Is there a general exact solution for a Normal distribution convolved to $e^{y(x)}$, where $y(x)$ is a polynomial?
$$e^{y(x)}*N(x,v)=\int_{-\infty}^{\infty}e^{y(z)}N(x-z,v)dz$$ $$y(x)\equiv\sum_{n=0}^{m}c_{n}x^{n}$$ $$N(x,v)\equiv\frac{1}{\sqrt{2\pi v}}e^{-\frac{x^{2}}{2v}}$$
Assume that $m$ is even and $c_m$ is negative, so the definite integral of $e^{y(x)}$ is bounded. The coefficients $c_n$ are real. The result should be in terms of v and the $c_n$'s.
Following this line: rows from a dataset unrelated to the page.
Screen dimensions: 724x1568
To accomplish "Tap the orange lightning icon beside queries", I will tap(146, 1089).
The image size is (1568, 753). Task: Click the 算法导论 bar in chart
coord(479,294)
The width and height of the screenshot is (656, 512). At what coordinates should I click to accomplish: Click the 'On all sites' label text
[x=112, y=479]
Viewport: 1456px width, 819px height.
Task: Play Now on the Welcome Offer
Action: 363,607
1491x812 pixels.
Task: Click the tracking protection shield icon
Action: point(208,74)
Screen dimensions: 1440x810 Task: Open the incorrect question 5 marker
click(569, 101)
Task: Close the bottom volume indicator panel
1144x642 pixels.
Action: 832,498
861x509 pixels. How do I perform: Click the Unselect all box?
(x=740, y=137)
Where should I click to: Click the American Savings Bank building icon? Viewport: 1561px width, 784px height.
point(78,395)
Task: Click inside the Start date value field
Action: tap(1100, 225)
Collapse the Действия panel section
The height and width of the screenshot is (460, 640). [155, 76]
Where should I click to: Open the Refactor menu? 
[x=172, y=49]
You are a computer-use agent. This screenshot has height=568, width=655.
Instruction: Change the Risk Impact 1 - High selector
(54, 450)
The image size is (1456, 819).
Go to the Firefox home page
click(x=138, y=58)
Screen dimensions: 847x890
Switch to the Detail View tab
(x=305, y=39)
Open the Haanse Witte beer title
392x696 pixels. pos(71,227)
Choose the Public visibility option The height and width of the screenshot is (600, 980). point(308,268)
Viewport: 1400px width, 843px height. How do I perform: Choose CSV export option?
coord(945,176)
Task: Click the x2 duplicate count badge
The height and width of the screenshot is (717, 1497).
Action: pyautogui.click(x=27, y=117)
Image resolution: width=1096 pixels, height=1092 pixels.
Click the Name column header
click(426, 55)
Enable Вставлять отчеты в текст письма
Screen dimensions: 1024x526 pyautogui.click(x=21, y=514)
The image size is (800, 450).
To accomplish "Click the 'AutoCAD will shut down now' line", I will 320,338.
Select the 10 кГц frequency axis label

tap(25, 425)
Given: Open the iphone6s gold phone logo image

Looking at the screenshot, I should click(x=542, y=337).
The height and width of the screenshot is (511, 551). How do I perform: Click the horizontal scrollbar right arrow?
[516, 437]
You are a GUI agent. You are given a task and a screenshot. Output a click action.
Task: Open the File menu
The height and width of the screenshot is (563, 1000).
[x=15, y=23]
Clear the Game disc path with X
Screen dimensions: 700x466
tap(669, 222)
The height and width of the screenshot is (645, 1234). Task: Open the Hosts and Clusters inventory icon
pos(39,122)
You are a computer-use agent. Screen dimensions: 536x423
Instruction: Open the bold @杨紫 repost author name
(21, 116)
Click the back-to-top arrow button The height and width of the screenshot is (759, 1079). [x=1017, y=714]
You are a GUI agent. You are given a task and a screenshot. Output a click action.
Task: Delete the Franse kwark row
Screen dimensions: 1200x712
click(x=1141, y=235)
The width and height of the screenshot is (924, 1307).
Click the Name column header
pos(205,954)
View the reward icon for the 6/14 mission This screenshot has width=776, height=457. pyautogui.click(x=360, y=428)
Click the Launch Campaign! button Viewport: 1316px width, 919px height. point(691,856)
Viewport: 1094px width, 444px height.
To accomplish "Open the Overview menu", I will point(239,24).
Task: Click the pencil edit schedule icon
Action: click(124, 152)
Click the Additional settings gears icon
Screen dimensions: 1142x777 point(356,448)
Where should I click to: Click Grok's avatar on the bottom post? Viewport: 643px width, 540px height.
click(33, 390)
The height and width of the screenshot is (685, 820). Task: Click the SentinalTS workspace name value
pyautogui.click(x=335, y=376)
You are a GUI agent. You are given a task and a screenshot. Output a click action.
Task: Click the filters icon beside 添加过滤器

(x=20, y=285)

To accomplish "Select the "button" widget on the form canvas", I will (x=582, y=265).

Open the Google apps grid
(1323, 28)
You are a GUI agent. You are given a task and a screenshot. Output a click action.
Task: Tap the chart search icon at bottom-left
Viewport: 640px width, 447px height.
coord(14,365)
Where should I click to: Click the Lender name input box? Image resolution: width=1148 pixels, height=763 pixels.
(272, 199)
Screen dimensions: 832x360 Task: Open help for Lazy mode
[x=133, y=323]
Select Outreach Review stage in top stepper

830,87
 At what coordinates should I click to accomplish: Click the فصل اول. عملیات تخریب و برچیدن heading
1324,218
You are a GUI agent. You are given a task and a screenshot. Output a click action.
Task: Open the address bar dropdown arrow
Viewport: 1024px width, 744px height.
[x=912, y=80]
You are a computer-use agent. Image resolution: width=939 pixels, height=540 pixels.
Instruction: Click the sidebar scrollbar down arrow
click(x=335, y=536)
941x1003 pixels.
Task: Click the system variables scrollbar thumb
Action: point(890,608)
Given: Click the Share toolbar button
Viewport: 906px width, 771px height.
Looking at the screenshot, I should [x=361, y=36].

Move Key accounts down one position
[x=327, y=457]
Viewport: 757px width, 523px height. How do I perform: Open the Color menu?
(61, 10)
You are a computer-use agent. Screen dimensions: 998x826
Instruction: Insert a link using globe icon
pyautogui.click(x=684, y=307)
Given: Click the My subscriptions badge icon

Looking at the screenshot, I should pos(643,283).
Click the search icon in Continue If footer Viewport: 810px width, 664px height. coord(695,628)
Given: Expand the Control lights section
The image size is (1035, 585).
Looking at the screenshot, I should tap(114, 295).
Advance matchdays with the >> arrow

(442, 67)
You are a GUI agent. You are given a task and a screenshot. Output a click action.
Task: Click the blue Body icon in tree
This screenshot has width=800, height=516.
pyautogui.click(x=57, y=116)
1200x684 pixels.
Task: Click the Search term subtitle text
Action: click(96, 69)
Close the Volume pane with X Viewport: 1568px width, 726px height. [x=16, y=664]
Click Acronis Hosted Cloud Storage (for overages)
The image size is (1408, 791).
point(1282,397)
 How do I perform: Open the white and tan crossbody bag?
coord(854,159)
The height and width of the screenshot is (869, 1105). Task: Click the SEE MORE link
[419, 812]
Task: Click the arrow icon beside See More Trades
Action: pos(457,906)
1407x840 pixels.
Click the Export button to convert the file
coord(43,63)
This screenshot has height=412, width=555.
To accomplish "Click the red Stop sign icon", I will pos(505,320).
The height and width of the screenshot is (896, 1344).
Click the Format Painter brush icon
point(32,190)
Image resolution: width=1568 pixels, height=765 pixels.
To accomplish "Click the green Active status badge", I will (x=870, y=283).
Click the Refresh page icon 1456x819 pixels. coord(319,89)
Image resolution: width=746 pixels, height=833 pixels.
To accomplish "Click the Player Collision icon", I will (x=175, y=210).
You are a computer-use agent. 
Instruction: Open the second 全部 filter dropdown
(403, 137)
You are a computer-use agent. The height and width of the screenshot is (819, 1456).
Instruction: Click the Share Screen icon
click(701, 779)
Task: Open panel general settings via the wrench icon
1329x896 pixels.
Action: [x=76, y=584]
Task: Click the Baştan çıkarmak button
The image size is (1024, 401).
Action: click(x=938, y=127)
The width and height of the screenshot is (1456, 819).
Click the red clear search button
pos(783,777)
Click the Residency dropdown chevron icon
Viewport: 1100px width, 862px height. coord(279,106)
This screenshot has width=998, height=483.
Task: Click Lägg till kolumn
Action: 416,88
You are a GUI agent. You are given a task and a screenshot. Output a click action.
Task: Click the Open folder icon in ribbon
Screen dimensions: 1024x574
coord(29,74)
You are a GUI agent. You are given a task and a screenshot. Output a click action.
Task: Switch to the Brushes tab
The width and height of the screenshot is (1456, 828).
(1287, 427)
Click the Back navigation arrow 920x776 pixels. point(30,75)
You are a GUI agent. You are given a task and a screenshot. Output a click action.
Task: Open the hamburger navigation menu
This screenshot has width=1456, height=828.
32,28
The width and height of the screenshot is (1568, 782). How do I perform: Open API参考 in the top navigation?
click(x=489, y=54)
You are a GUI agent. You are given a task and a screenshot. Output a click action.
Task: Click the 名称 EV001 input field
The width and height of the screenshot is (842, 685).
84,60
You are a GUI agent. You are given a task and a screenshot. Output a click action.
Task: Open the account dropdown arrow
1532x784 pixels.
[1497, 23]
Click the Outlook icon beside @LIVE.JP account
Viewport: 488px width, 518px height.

The cases $m=0$ and $m=2$ are trivial.
My own, unsuccessful effort: The closest I've come to a solution is laboriously generating a Maclaurin series in $v$ for the $ln$ of the answer, using the following relations, which are true for any $y(x)$ due to properties of the Normal:
$$g(x,v)\equiv ln\left(\int_{-\infty}^{\infty}e^{y(z)}N(x-z,v)dz\right)$$
$$\frac{dg}{dv}=\frac{1}{2}\frac{d^{2}g}{dx^{2}}+\frac{1}{2}\left(\frac{dg}{dx}\right)^{2}$$
$$g(x,0)=y(x)$$
But this approach requires increasingly complex calculation of each term of the series, and I need an exact solution. Could this diff eq somehow be used to calculate an exact solution?